Con il lockdown e lo smart working i papà hanno visto migliorare il proprio rapporto con i figli e ritrovato un maggiore equilibrio tra sfera privata e lavorativa

Smart working e lockdown hanno cambiato (in meglio) la vita dei papà

In pochi mesi, la pandemia da Covid-19 ha stravolto la società in molti suoi capisaldi. Per fortuna, non sempre in negativo. In questo processo di trasformazione accelerata è possibile, infatti, trovare anche del buono. Il riflesso positivo si è visto, per esempio, sull’influenza che il lockdown e lo smart working hanno giocato sulla centralità della famiglia e sull’essere genitori, in particolare sul rapporto tra papà e figli.

Papà più presenti

Vivendo molto di più in casa, a stretto contatto con i propri figli, infatti, in molti hanno riscoperto l’importanza di essere mamme e papà. E proprio questi ultimi, tra DAD, smart working e gestione dei più piccoli, sono riusciti a trovare il giusto equilibrio tra vita privata e lavoro, oltre che aver migliorato le relazioni con i propri figli.

Smart working, questo sconosciuto

A rivelarlo è R-Everse, innovativa società di head hunting, che, via Linkedin, ha posto a 150 padri di età compresa tra i 30 e i 40 anni che lavorano in azienda il sondaggio denominato “Smart working e paternità: come i papà stanno affrontando il lavoro da casa”. Pensato appositamente per approfondire il tema dell’essere papà lavoratori durante il lockdown e lo smart working, il sondaggio ha evidenziato non pochi benefici per i papà. Solo il 4% lavorava già stabilmente da casa, mentre per ben il 57% si trattava della prima volta.

Papà più contenti e presenti nella didattica

In particolare, il 71% degli intervistati ha visto un cambiamento, nella vita pratica, relativo al rapporto con i figli. Questo cambiamento è stato considerato positivo nel 63% dei casi, con la DAD a giocare spesso un ruolo chiave. Infatti, proprio grazie alla didattica a distanza, ben il 50% degli intervistati ha dichiarato di aver aiutato i figli. Di questo 50%, il 38% dei papà lo ha fatto in parte e in collaborazione con l’altro genitore, mentre l’11% ha supportato i figli totalmente in prima persona. La seconda metà del campione non ha invece avuto necessità di dare una mano ai figli, oppure si è affidata completamente all’altro genitore o ad altre persone.
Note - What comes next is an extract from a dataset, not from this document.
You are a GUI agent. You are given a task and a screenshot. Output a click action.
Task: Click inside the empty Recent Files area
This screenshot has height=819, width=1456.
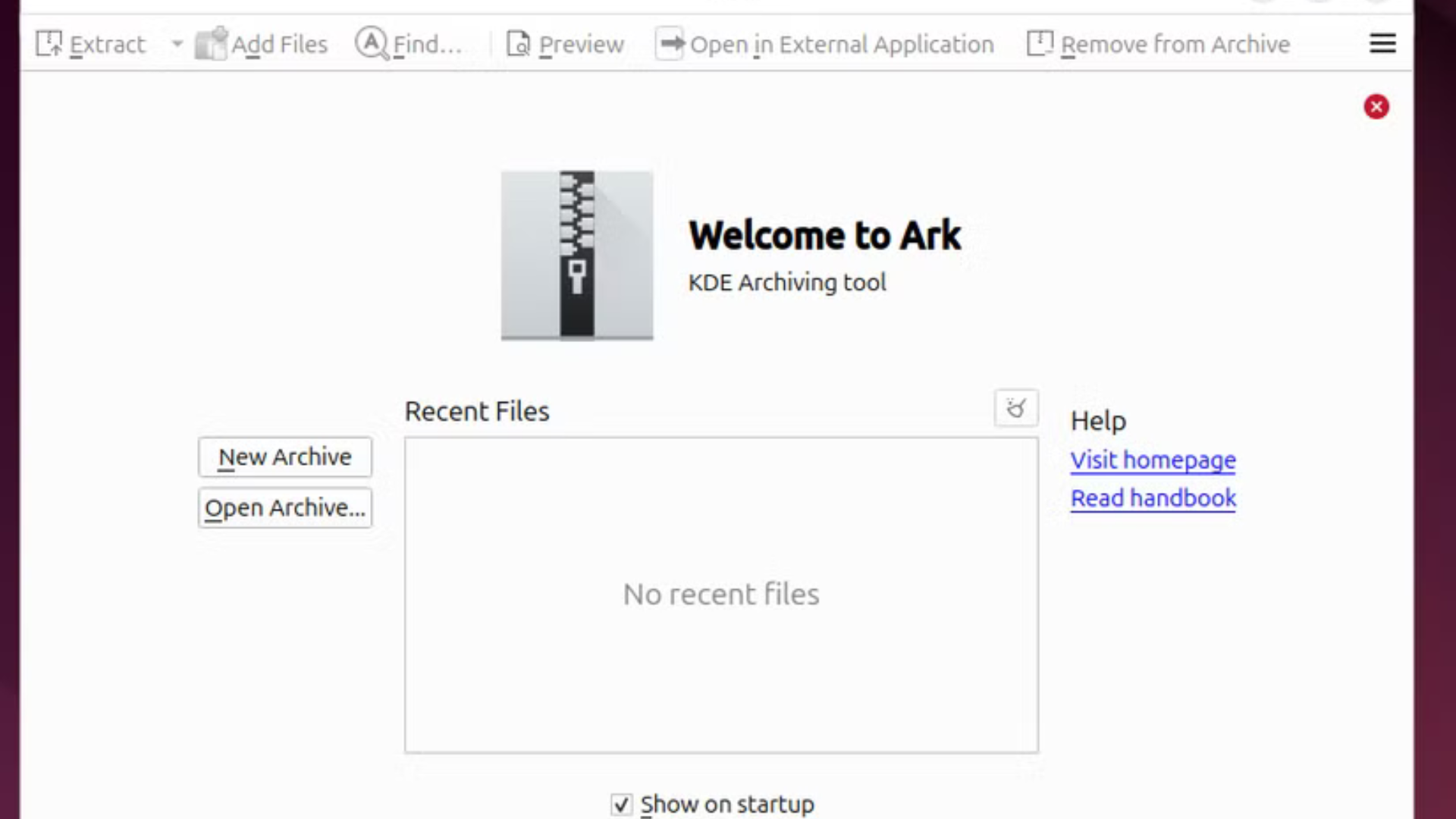coord(720,594)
Benefici non solo per il papà

Ritrovare l’equilibrio in famiglia, nella vita privata, nel tempo libero e nel lavoro è molto importante per i papà, ma non solo. Infatti, a giovarne sono anche le famiglie stesse e le aziende per cui lavorano. Di questo è convito anche Daniele Bacchi, CEO di R-Everse, che ha sperimentato in prima persona e con soddisfazione i benefici di essere papà nella situazione dettata dal Covid-19. E la questione non va sottovalutata, visto che lo smart working probabilmente sarà destinato a proseguire anche al termine della pandemia.

 

 
 
 

Una curiosità

Come sottolineato da R-Everse, il sondaggio evidenzia l’importanza di un valido sopporto istituzionale atto a favorire anche in futuro l’equilibrio verso una migliore conciliazione lavoro-famiglia.